Train travel is not particularly popular in Croatia. This does not prevent Deutsche Bahn from looking for train drivers there to work from home.

A train passes over a bridge with green iron struts towards the viewer.

Croatian train drivers are especially good at honking Photo: Davor Javorovic/Picture Alliance

While the train drivers here are on strike, in Croatia they continue to honk. Every cow town where the train driver meets a cousin or drinking buddy is greeted with a trumpet. The closer the driver gets to his home region, the more often he honks and, towards the end of the journey, does not stop at all.

Although you can walk alongside the train for many kilometers, it moves slowly between fantastic natural wonders and desolate industrial and logistical landscapes. The machinist continues to present himself as a pioneer of electrification.

Today it is mostly famous for the fact that it still exists and runs museum-worthy diesel locomotives on faltering single-track routes through the Karst, although outside the tourist season there is hardly anyone on the trains.

Deutsche Bahn now recruits these skilled workers precisely here. “We are looking for train drivers in Croatia,” announces the DB in Germany and even offers a “special bonus of 2,000 euros” for relevant information.

One, well, two railway lines

That's really fun. For all kinds of reasons:

1. Croatia has a whole zoo of diacritics in its ABC, there is even a letter with a character in the middle (the “đ” in “strojovođa”, train driver in Croatian).

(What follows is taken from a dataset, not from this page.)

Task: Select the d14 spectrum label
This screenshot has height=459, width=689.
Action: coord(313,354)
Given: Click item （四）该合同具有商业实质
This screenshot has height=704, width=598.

However, there are no gender symbols like the one in “Train Drivers.”

2. In Croatia only tourists really use the train. Everyone else takes the bus.

3. As described above, trains in Croatia are museum-worthy, rare and considered unsafe by locals (in 2020, at midnight on the Zagreb platform, a man with a can of beer spoke to me: “Any Have you ever taken a train? “It was his first time, he was 63 years old at the time and he had gotten drunk because he was very afraid of going to the sea).

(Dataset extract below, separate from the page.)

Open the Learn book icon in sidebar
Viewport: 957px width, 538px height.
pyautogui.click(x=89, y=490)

4. Strictly speaking, Croatia has one, well, two railway lines: one runs from east to west and the other from north to south. On one route a train runs back and forth twice a day, on the other two trains share the work.

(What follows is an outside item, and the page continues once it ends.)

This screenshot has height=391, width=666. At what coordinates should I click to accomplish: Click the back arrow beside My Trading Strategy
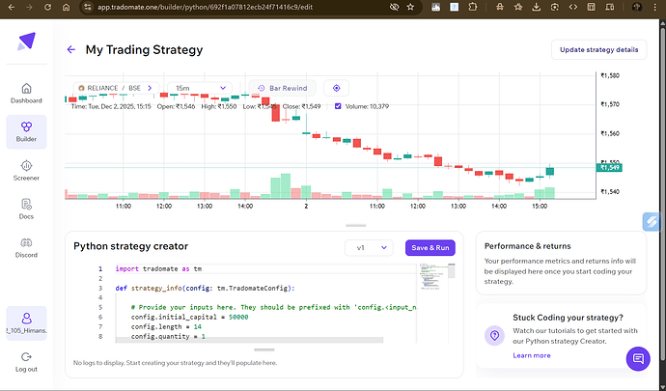[x=70, y=49]
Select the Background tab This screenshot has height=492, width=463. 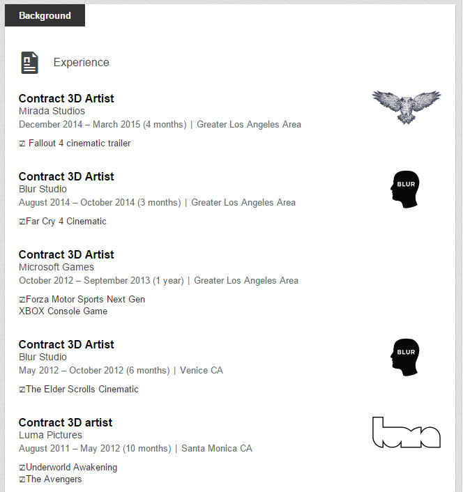(45, 15)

So why is the railway looking for trained drivers precisely in Croatia?

Reward of 2,000 euros

But what irritates the most is the “special bonus” of 2,000 euros. The amount of this reward can only be found in the advertisement with two gender points. On the Croatian side of the DB, however, there is no mention of such a high special bonus for the placement of locomotive drivers. The bonuses are staggered as follows: whoever places a DB employee as an intern or student receives 500 euros. There is 1,000 euros for someone who works for a limited time. And 1,500 euros for a qualified worker who is hired for an unlimited period.

Nothing against bonuses. Croatians also use them to attract foreigners. What for Germans is a shortage of skilled workers, for Croatians is a decline in population. As in Italy, there are Croatian communities selling unfinished or uninhabitable houses at bargain prices to breathe new life into their dying towns.

13 cents for a house

For example, for 13 cents you can buy a house in the town of Legrad, with 2,000 inhabitants, on the border between Croatia and Hungary (distance to the Adriatic: 280 km, distance to the nearest train station: 20 km). As a reward, the buyer will receive a bonus of a few thousand euros for the renovation.

I sent the railway job advertisement to all my Croatian relatives. Nobody wants to apply. They would prefer to know how to get tickets for the Euro Cup. The request to UEFA for tickets for the preliminary round matches was unsuccessful. If tickets are booked successfully, they offer a special bonus.